====== ENTRIES PROVIDED

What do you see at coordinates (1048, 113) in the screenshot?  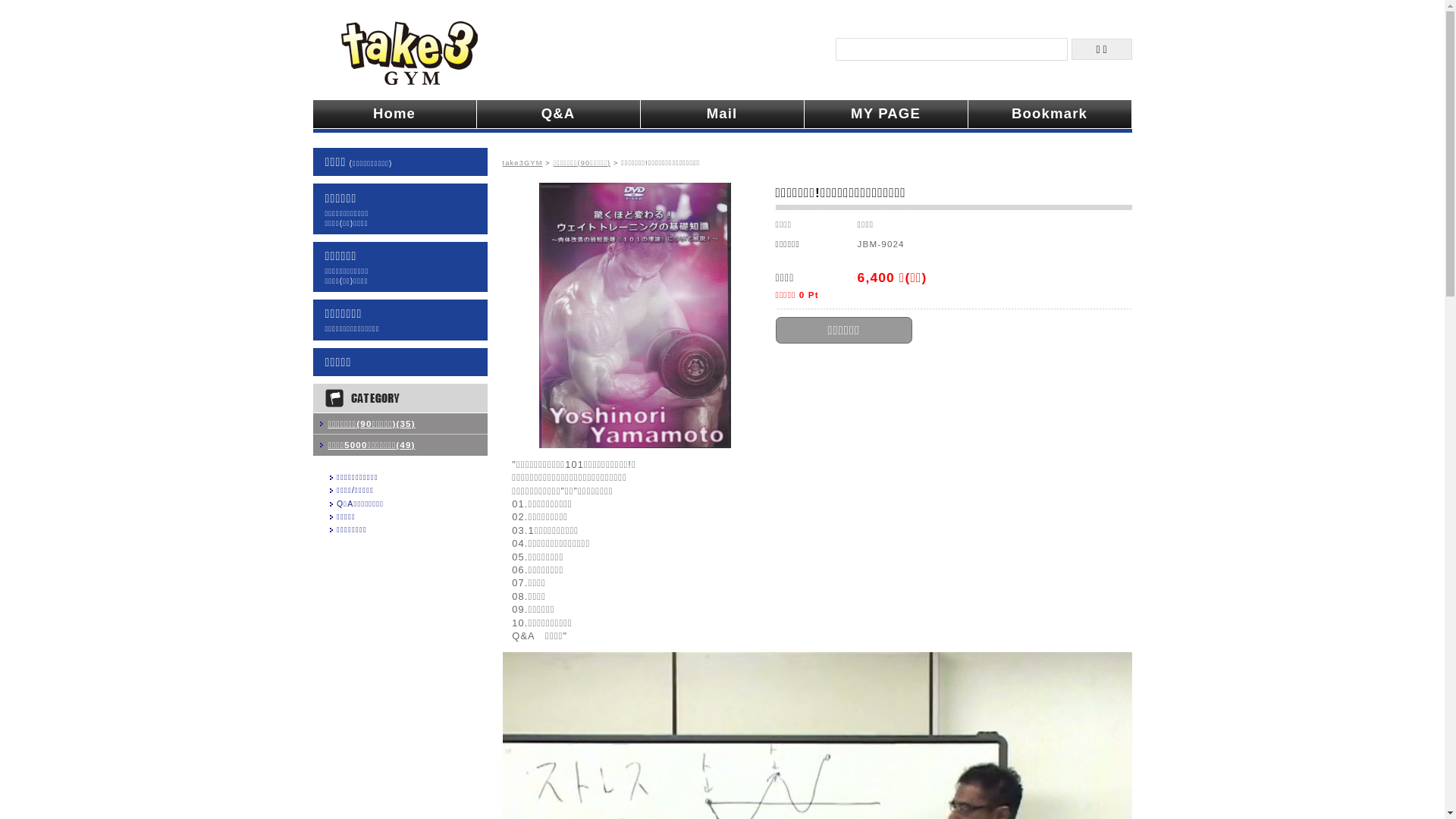 I see `'Bookmark'` at bounding box center [1048, 113].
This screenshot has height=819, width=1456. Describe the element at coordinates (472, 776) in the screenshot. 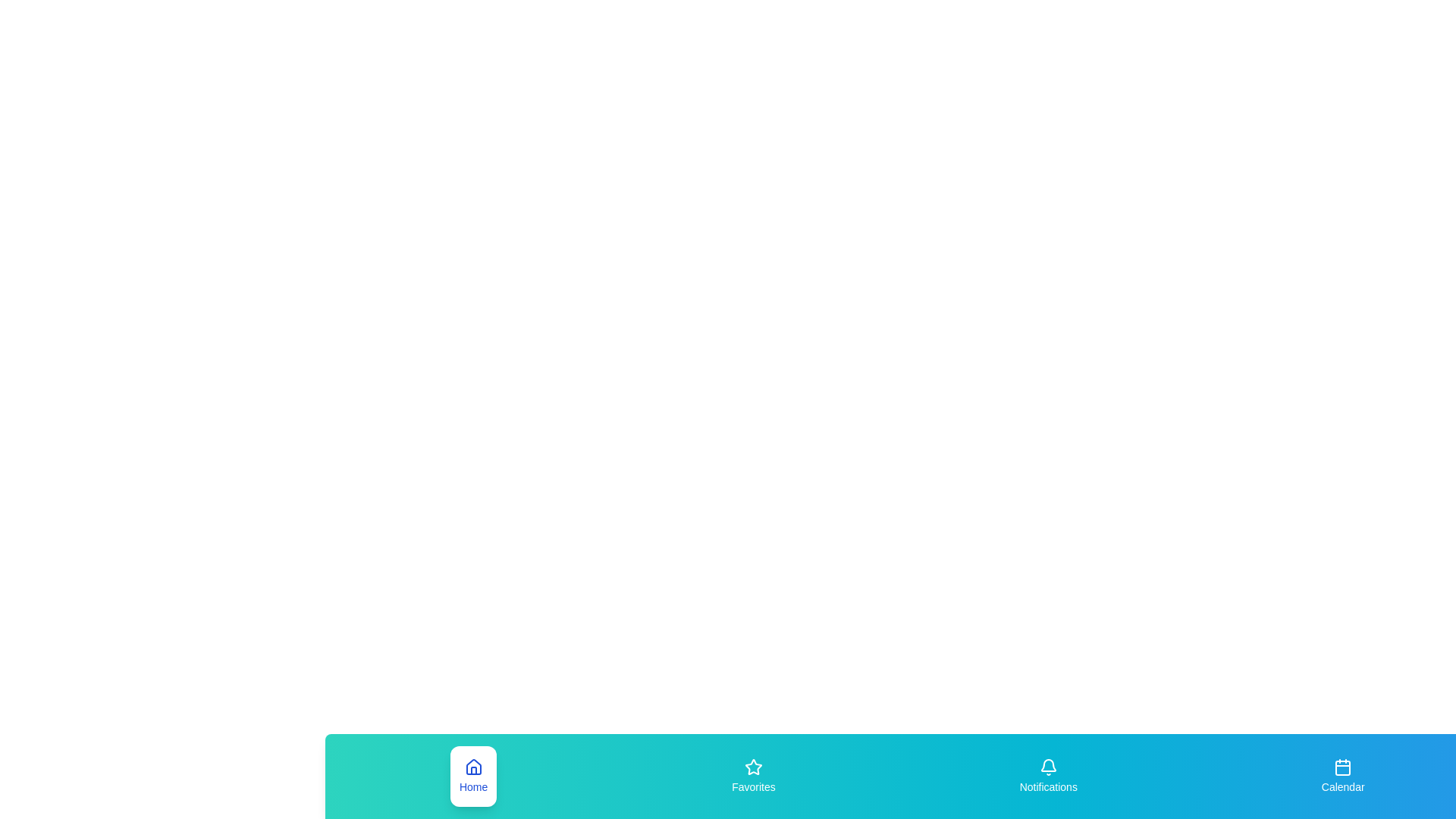

I see `the Home button to inspect its tooltip` at that location.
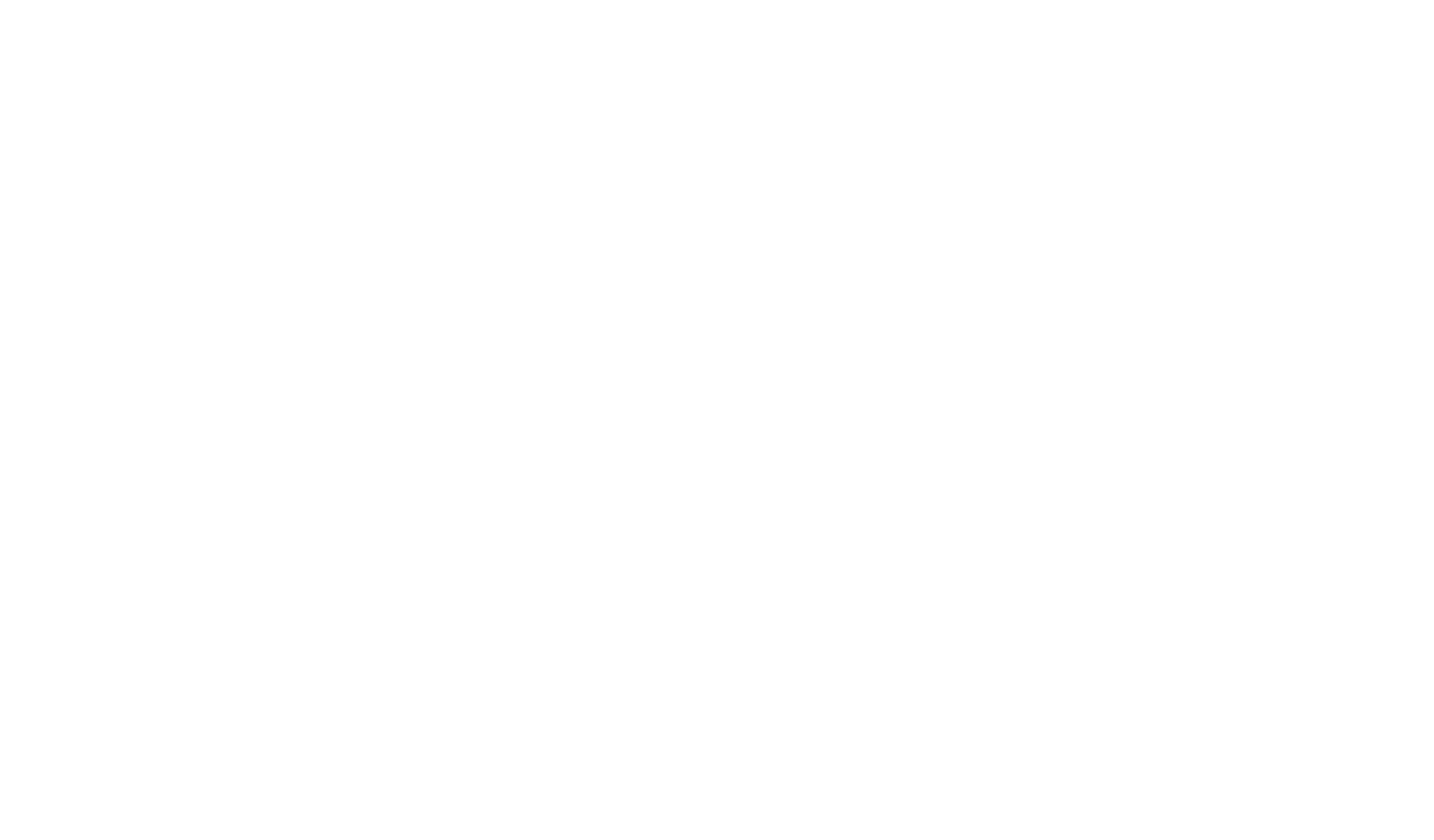 This screenshot has width=1434, height=840. Describe the element at coordinates (288, 539) in the screenshot. I see `'welder help'` at that location.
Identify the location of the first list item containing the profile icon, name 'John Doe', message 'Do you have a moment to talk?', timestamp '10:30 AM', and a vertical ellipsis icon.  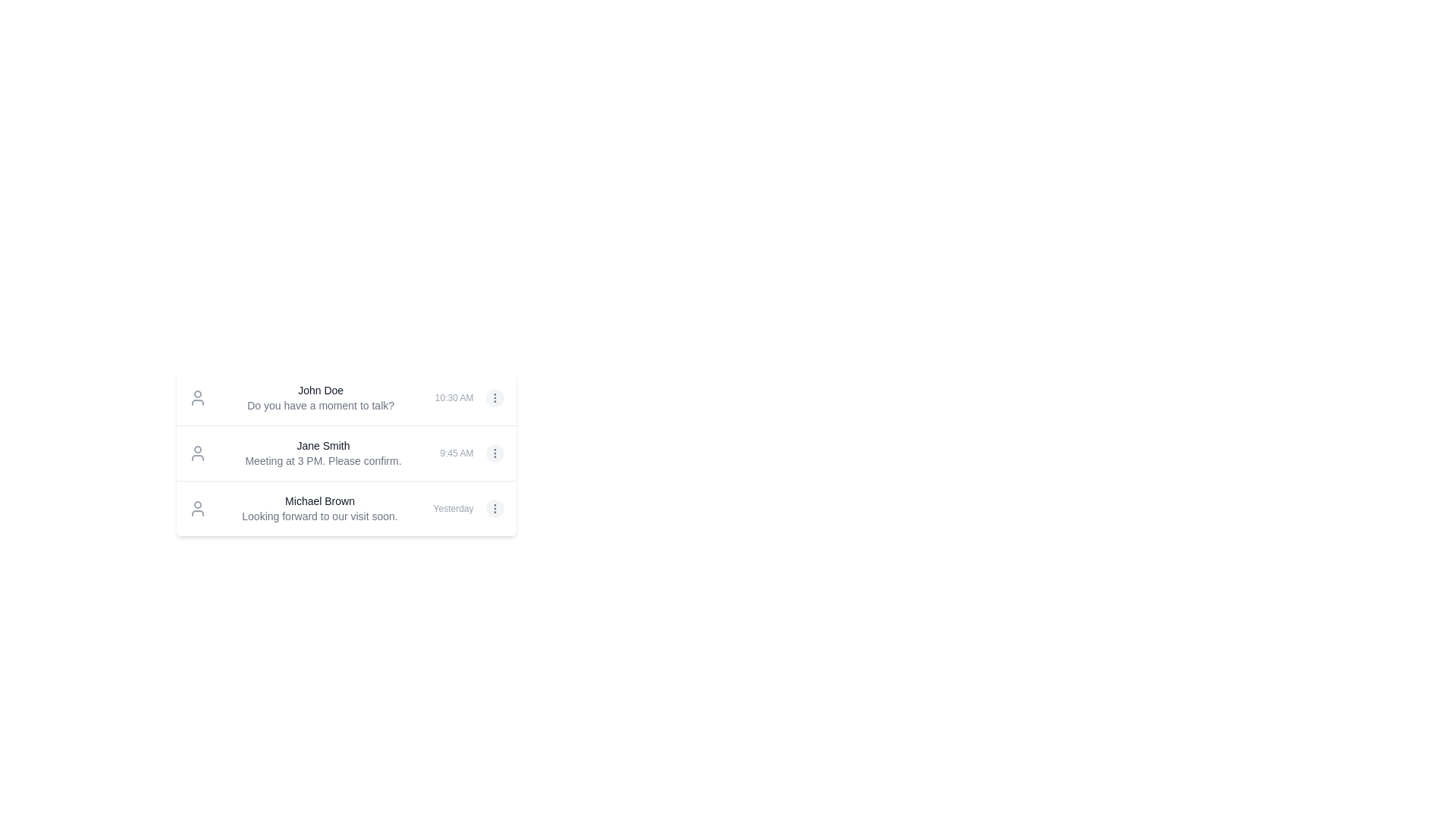
(345, 397).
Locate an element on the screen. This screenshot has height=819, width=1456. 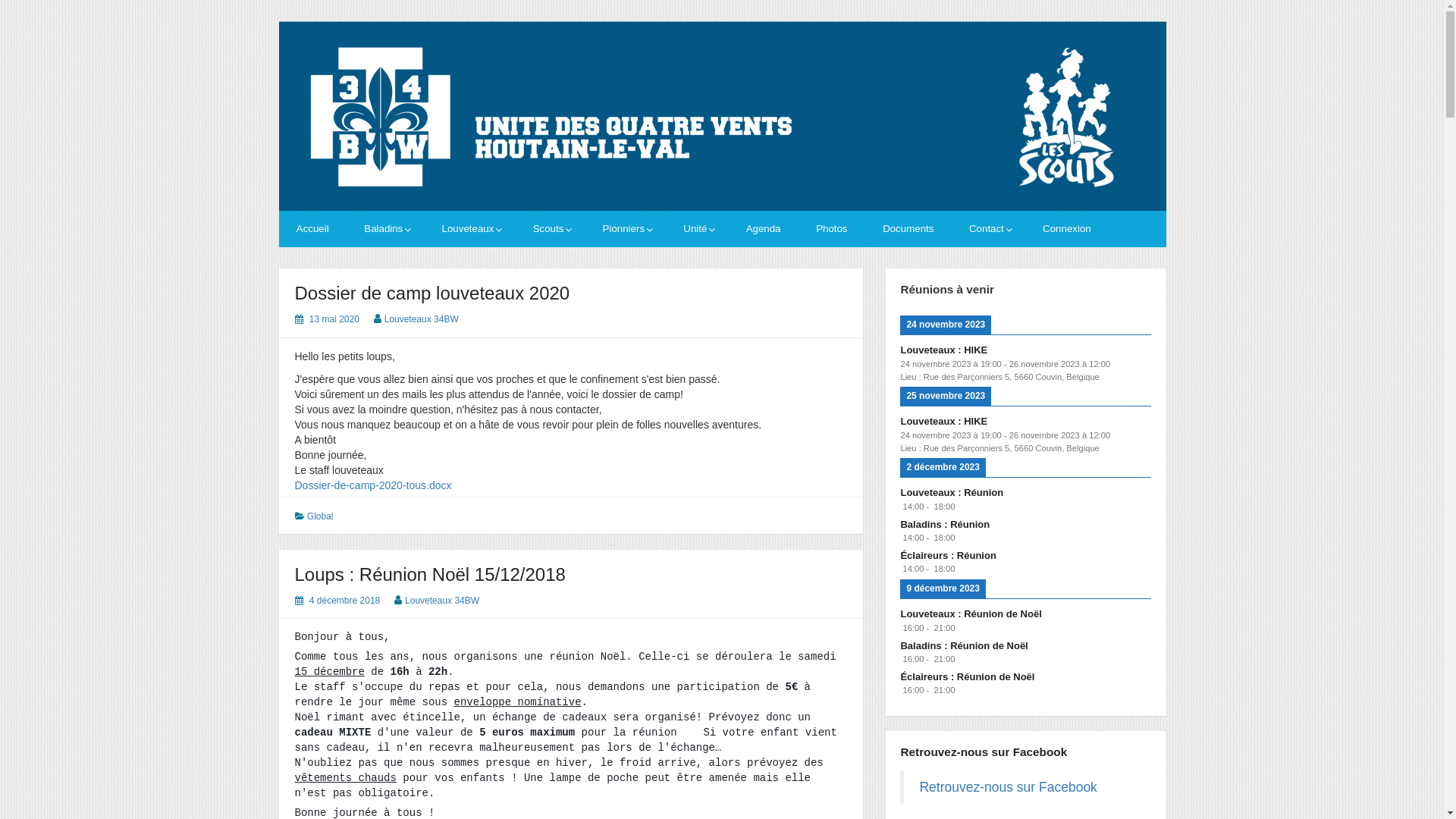
'Pionniers' is located at coordinates (625, 228).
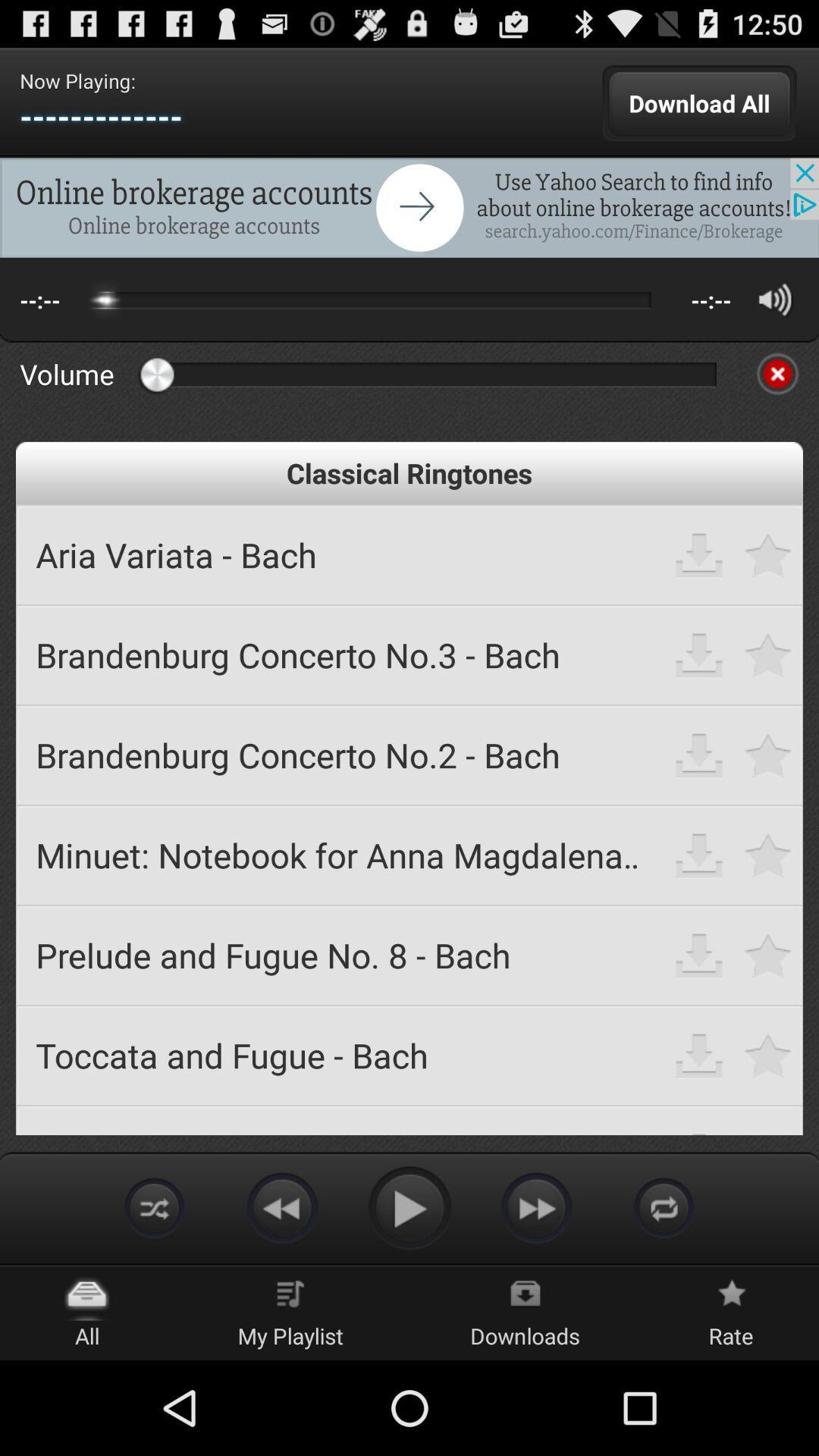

============

• **EXERCISE DIRECTIONS**: Please render the records from the line with "Identify the location" through the end of the records as a two-column CSV with the columns request and answer. Give one row per record, put each field in quotes, turn line breaks into spaces, and leave the pictures out.

• **REPLY TO THE EXERCISE**:
request,answer
"Identify the location of the first list item containing the profile icon, name 'John Doe', message 'Do you have a moment to talk?', timestamp '10:30 AM', and a vertical ellipsis icon.","(345, 397)."
"Locate an element on the screen. This screenshot has height=819, width=1456.","'Pionniers' is located at coordinates (625, 228)."